== Selected extract ==
That video game artists are becoming more and more capable of emulating these other modes of narrative storytelling is technically astounding, but considering the potential to generate new and unique formats from these borrowed techniques, mere emulation is not impressive. Storytellers throughout history have succeeded at depicting fixed narratives, in lieu of making something dramatic happen and in a variety of ways. Video games push storytelling even further, offering genuine simulations of causal events. They can be approximations of what it is to exist within indeterminate stories, to gain a better understanding of how they unfold, better than what is possible from passive observation. Currently, however, video games neglect to explore these possibilities and this is dissatisfying.

An early milestone in the evolution of video game narratives was the transition from lo-res raster images and text to fully cinematic sequences with sets, stunts, choreography, acting, lighting, and cameras. During this maturation period, both players and storytellers developed a new understanding of and taste for the medium. Proper terminologies developed from critical discussions, and the discourse on gaming technology commenced. Today, it would seem that video games have long surpassed that initial nascent era, given the proliferation of games that are examined within academic and artistic contexts. Now, serious exploration of new conceptual frontiers has not only been proven possible, but also necessary if video games are to continue evolving into a more respectable and culturally significant artistic medium.
===
- [Problem set]
**a.** According to the passage on video game storytelling, what do video games offer that pushes storytelling further?
**b.** List every component of the fully cinematic sequences that the passage on video game storytelling names.
The rows that come after this passage on video game storytelling are separate material.
== Recorded information ==
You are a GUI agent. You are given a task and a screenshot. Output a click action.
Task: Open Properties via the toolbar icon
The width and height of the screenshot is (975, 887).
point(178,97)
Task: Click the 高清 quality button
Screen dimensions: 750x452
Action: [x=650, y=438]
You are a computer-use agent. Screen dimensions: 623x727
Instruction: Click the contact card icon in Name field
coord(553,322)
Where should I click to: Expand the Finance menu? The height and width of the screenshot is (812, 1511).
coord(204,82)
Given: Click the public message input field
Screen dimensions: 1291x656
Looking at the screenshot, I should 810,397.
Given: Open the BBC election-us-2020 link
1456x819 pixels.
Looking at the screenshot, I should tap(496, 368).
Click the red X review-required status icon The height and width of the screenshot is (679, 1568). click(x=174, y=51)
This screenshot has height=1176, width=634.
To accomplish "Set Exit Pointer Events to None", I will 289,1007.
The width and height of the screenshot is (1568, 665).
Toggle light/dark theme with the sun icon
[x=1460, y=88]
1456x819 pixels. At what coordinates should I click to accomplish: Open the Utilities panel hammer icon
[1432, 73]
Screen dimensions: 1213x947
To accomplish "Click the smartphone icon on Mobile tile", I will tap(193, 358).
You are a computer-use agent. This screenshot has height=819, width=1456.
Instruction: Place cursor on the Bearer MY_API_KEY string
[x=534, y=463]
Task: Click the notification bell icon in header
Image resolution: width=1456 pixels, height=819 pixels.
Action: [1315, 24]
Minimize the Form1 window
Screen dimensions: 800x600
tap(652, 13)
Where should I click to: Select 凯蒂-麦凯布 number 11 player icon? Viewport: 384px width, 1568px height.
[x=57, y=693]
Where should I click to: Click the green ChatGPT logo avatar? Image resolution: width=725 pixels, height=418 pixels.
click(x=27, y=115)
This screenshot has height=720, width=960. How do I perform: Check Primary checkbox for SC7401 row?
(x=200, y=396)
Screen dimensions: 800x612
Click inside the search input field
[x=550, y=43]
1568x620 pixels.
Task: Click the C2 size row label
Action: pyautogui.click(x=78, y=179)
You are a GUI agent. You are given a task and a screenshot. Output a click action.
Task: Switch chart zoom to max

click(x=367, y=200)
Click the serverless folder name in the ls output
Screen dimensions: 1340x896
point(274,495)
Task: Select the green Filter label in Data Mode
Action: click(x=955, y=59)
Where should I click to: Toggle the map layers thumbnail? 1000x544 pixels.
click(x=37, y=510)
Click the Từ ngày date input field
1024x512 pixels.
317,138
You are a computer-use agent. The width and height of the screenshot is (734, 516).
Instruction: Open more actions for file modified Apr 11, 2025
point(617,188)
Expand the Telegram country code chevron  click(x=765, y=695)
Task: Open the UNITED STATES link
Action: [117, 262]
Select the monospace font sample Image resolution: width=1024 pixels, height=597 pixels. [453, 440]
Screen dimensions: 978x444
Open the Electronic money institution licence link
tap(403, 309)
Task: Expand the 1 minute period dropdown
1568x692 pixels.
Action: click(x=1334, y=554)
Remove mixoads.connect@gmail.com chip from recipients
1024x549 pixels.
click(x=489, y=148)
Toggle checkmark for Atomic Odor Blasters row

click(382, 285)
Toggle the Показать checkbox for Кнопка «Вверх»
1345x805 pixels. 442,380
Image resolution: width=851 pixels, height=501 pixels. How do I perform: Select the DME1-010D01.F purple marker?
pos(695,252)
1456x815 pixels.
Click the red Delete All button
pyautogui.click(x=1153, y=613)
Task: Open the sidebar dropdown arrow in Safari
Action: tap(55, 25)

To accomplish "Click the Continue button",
===
- [Responses by task]
**a.** Genuine simulations of causal events.

**b.** Sets, stunts, choreography, acting, lighting, and cameras.